【ソウル聯合ニュース】韓国の外交部は30日、上川陽子外相が衆院本会議で行った外交演説で独島の領有権を主張したことについて、「歴史的・地理的・国際法的に明白なわが固有の領土である独島に対する不当な領有権主張を繰り返したことに強く抗議する」として、「直ちに撤回することを求める」とする報道官声明を発表した。

 声明は「日本政府の不当な主張は韓国固有の領土である独島に対するわれわれの主権にいかなる影響も及ぼさないということを改めて明確にする」としたうえで、「独島に対する日本のいかなる挑発に対しても断固として対応していく」と繰り返し強調。「独島に対する不当な主張を繰り返すことは未来志向の韓日関係構築に何の役にも立たないという点を明確に自覚しなければならない」と表明した。

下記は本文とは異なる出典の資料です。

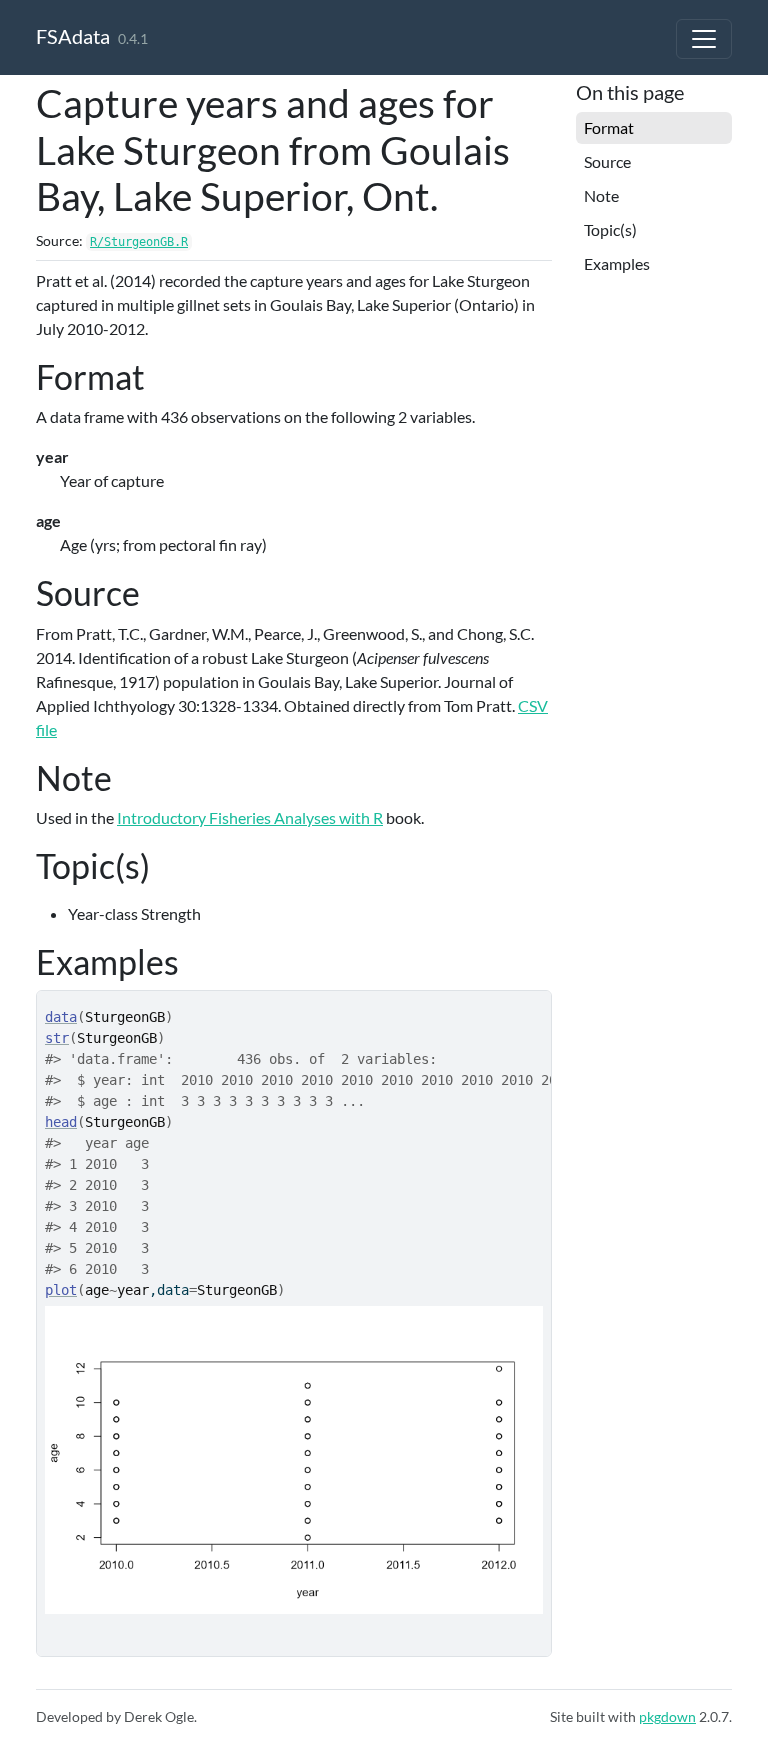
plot (61, 1290)
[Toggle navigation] (704, 39)
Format (609, 127)
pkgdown (667, 1716)
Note (601, 195)
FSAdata (73, 36)
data (61, 1017)
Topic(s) (610, 229)
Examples (617, 263)
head (61, 1122)
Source (607, 161)
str (57, 1038)
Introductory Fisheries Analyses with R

 上川氏は演説で独島について、歴史的事実や国際法上も日本固有の領土であるという基本的な立場に基づき、毅然とした対応を取るとの立場を示した。日本の外相が外交演説で独島の領有権を主張したのは11年連続となる。

 一方、上川氏は朝鮮半島出身者が強制労働させられた「佐渡島の金山」(新潟県)の世界文化遺産登録に関し、関係国と丁寧な議論を続けると言及した。これに対し、声明は「日本の近代産業施設と類似した戦時強制動員のつらい歴史がある場所」とし、「世界遺産登録を議論するためには佐渡金山の全体史を反映することが何よりも重要だ」と指摘した。

 また外交部の徐旻廷(ソ・ミンジョン)アジア太平洋局長は、在韓日本大使館の総括公使代理を務める山本文土政務公使を同部庁舎に呼んで外交演説の内容について抗議した。現在、同大使館の総括公使が韓国にいないため政務公使を呼んだとされる。